# [書く課題]
A - 抜粋した文章の「山県市にも、北部の中山間地では空き家が増えていて、問題は切実です。」から「い」。一人で住む男性は言う。」までを、一字も変えずにそのまま書き写してください。
B - 抜粋した文章の中で、花が咲いている、または花について書かれている植物の名前をすべて挙げてください。

# [抜粋した文章]

*****

2015-06-04 18:35:20 | ほん/新聞/ニュース
留守中に雨が降ったので、
庭の木々は緑が濃くなったような気がします。

茂っていた雑草がきれいになくなっていて、
薪割の時に出たチップを敷いてもらってあったので、
お庭らしくなりました(嬉)。


矮性タイサンボクの大きなつぼみもほころんで、
いくつかは葉の間で開花しています。


夕日を浴びるバラとくちなしの花。




今朝の中日新聞生活面に、「空き家対策特別措置法」施行を受けて、
白井康彦さんのかかれた記事が載っていました。

山県市にも、北部の中山間地では空き家が増えていて、問題は切実です。
同じように、全国各地の過疎地で、特別措置法への対応が迫られるのでしょうね。
田舎には、都市の空き家とは別の問題があり、
その対策や法の運用も、同じというわけにはいかないと思います。

  <空き家820万戸> 過疎地の実家の管理、懸念

 先月二十六日に全面施行された空き家対策特別措置法。本紙生活部に「空き家所有者の負担が重くなる」と、長野県の山に囲まれた町に住む七十代後半の男性から電話があった。「近く住む家が空き家になる」という男性を小さな集落に訪ねた。

 人口五千人未満の山深い町。築四十年近い平屋建ての一軒家は、小高い坂の途中に立つ。「この家を相続する人は誰もいない」。一人で住む男性は言う。

*****

# [抽出した一覧]
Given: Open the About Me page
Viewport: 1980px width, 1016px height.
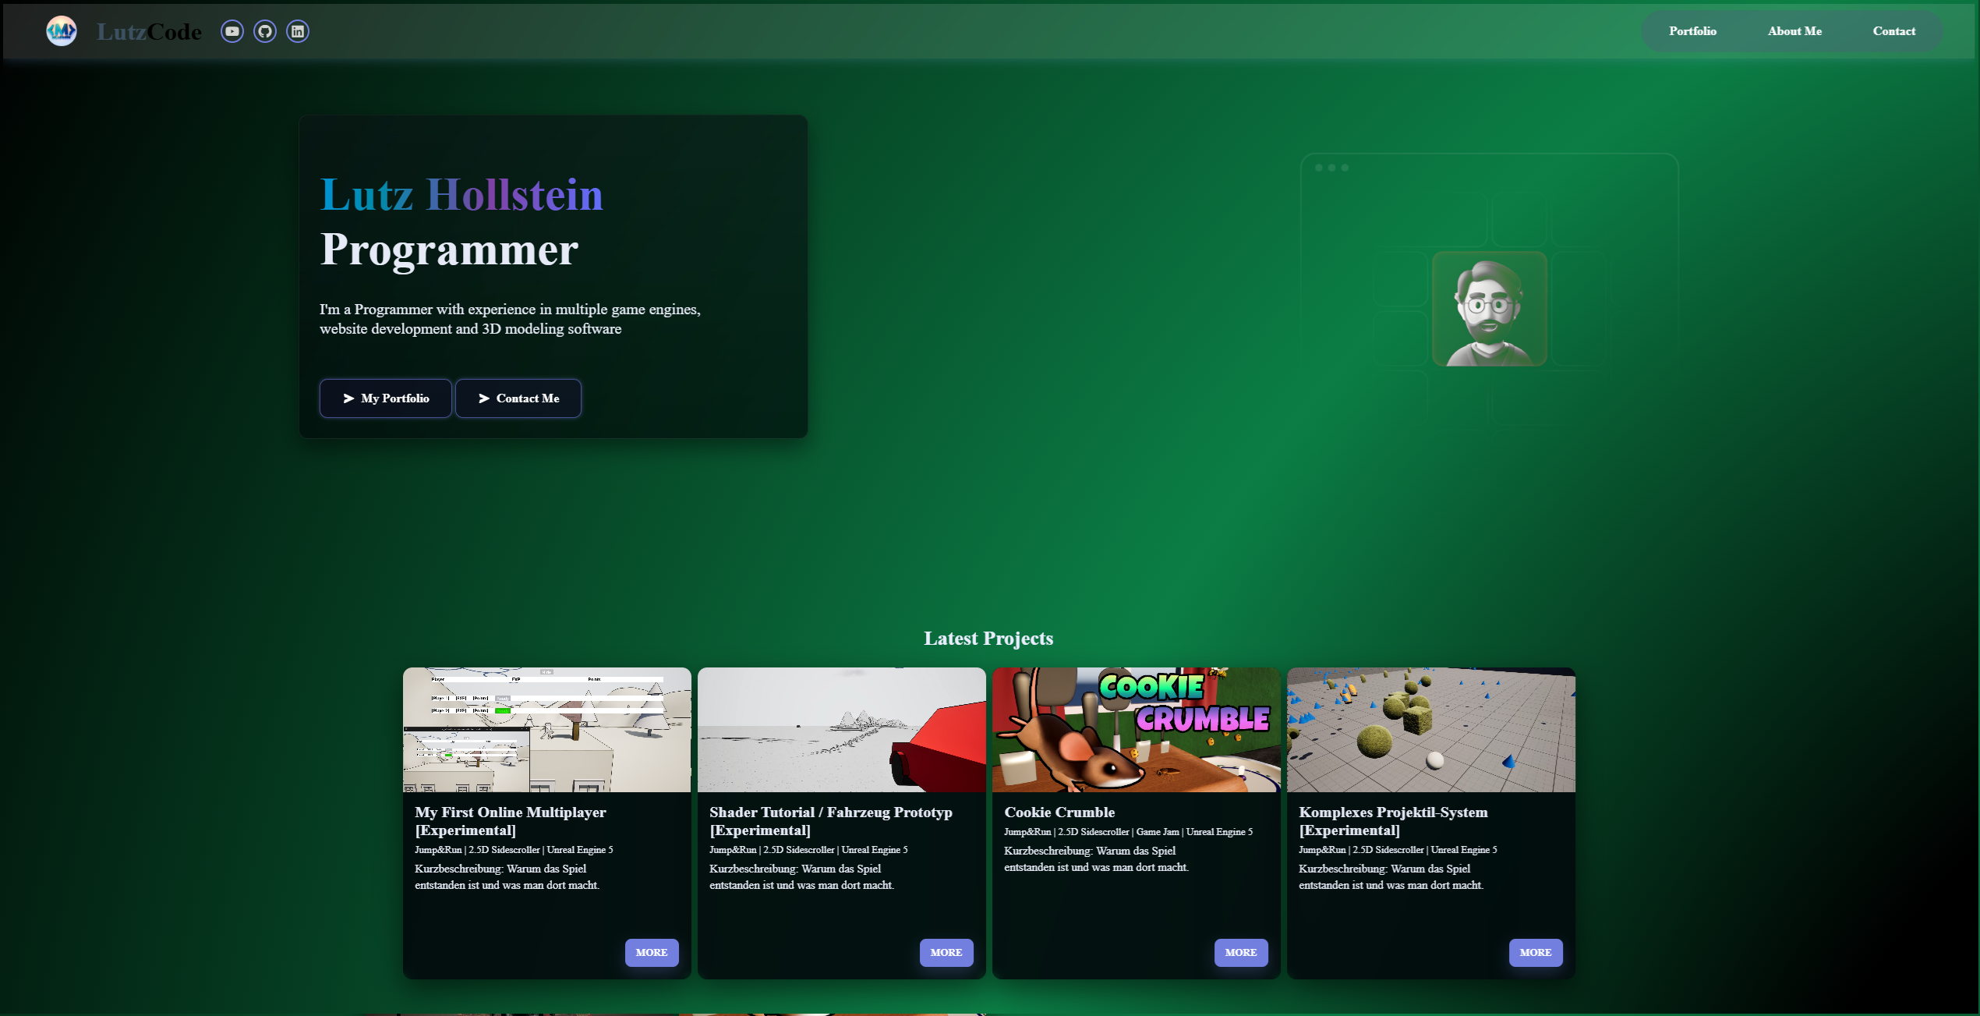Looking at the screenshot, I should 1794,31.
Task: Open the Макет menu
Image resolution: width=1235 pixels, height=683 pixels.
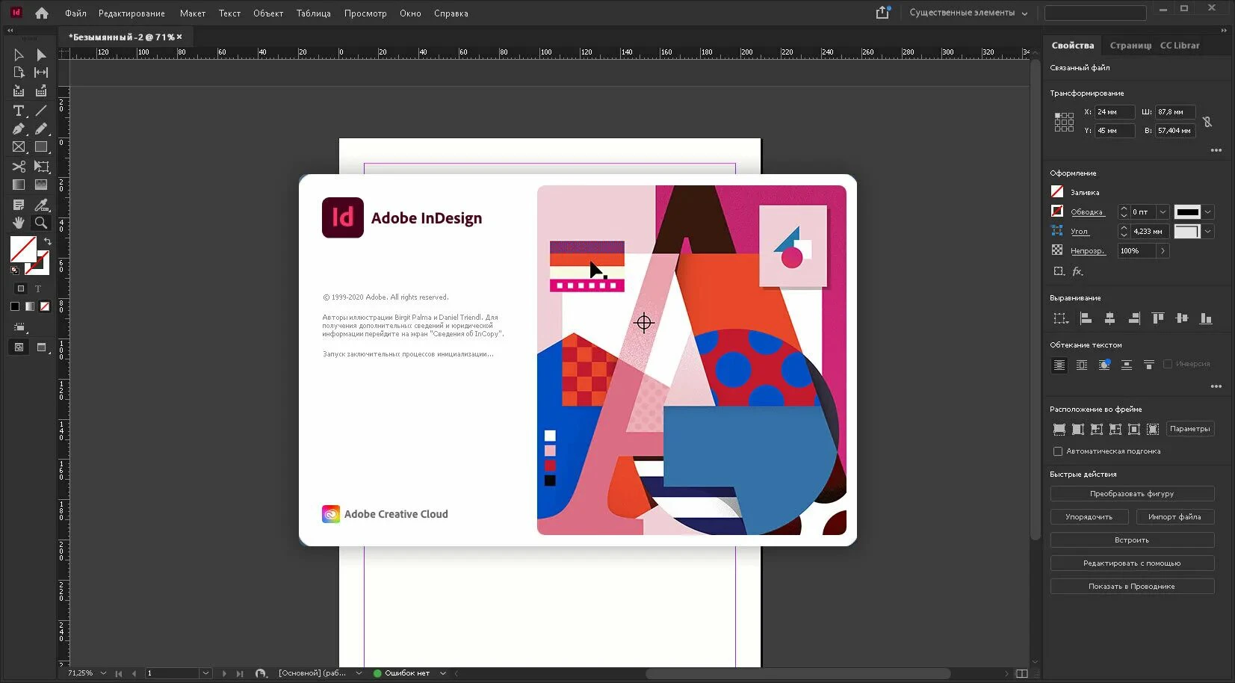Action: click(192, 13)
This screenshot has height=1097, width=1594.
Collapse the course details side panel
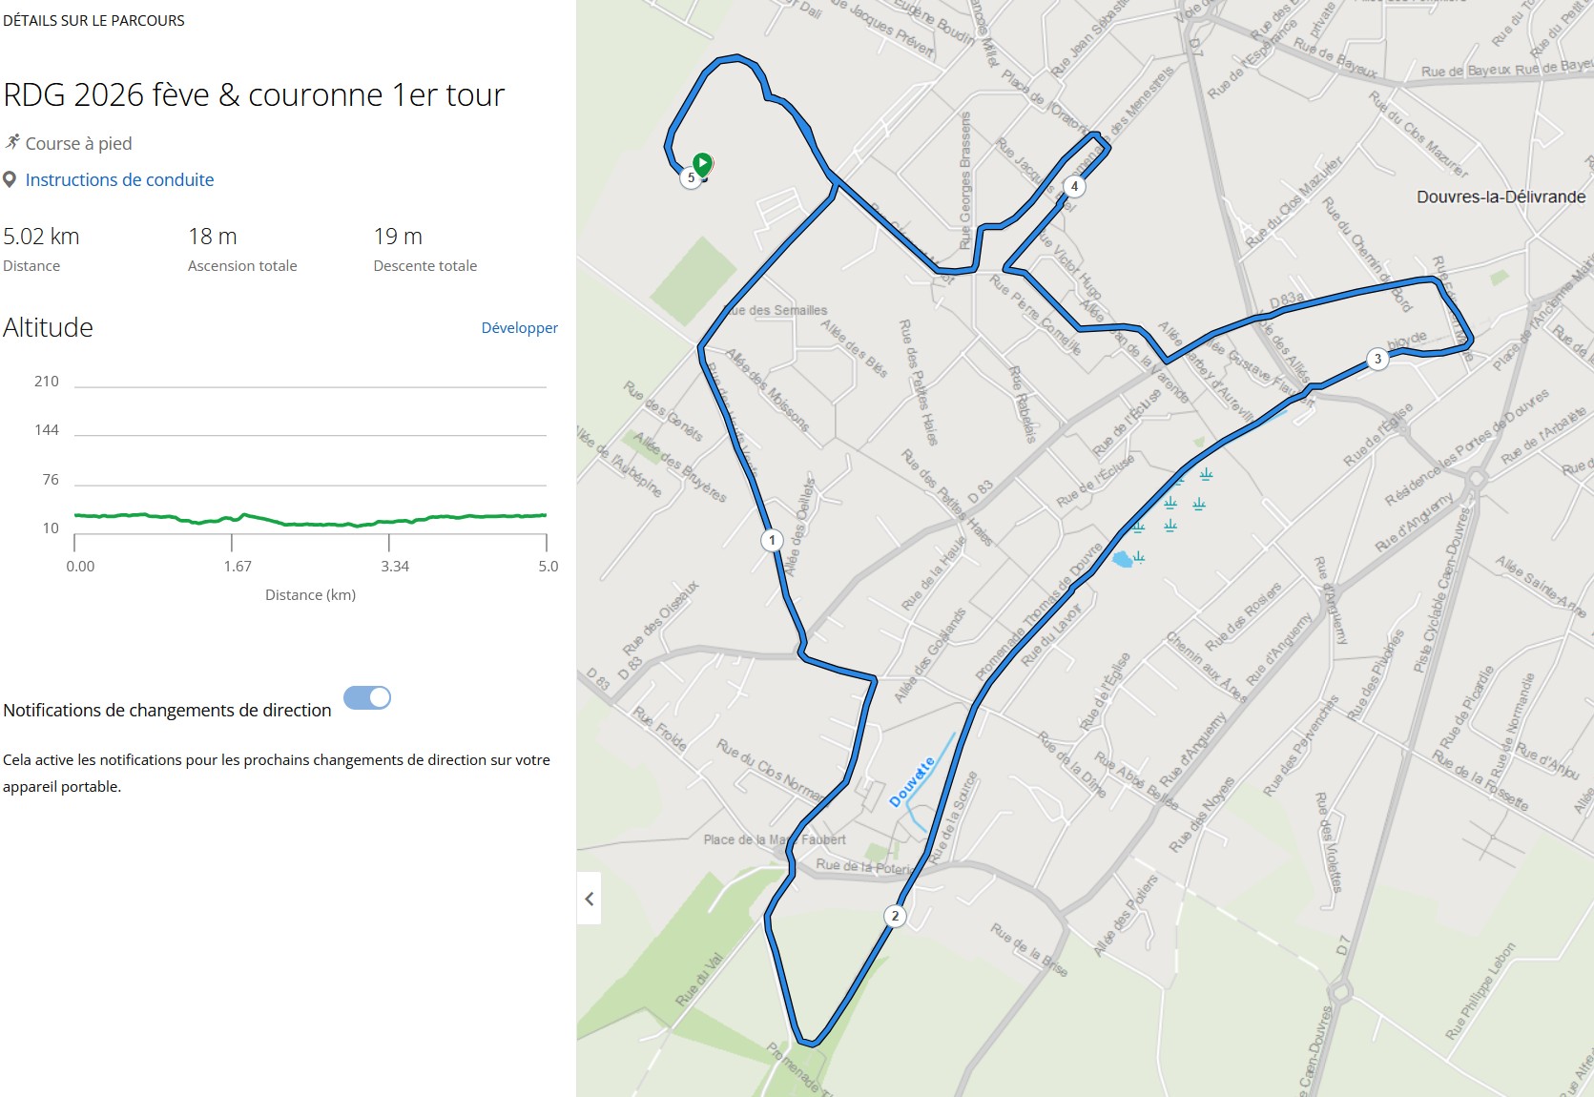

*****

# [最終の答え]
A -
山県市にも、北部の中山間地では空き家が増えていて、問題は切実です。
同じように、全国各地の過疎地で、特別措置法への対応が迫られるのでしょうね。
田舎には、都市の空き家とは別の問題があり、
その対策や法の運用も、同じというわけにはいかないと思います。

  <空き家820万戸> 過疎地の実家の管理、懸念

 先月二十六日に全面施行された空き家対策特別措置法。本紙生活部に「空き家所有者の負担が重くなる」と、長野県の山に囲まれた町に住む七十代後半の男性から電話があった。「近く住む家が空き家になる」という男性を小さな集落に訪ねた。

 人口五千人未満の山深い町。築四十年近い平屋建ての一軒家は、小高い坂の途中に立つ。「この家を相続する人は誰もいない」。一人で住む男性は言う。

B - 矮性タイサンボク、バラ、くちなし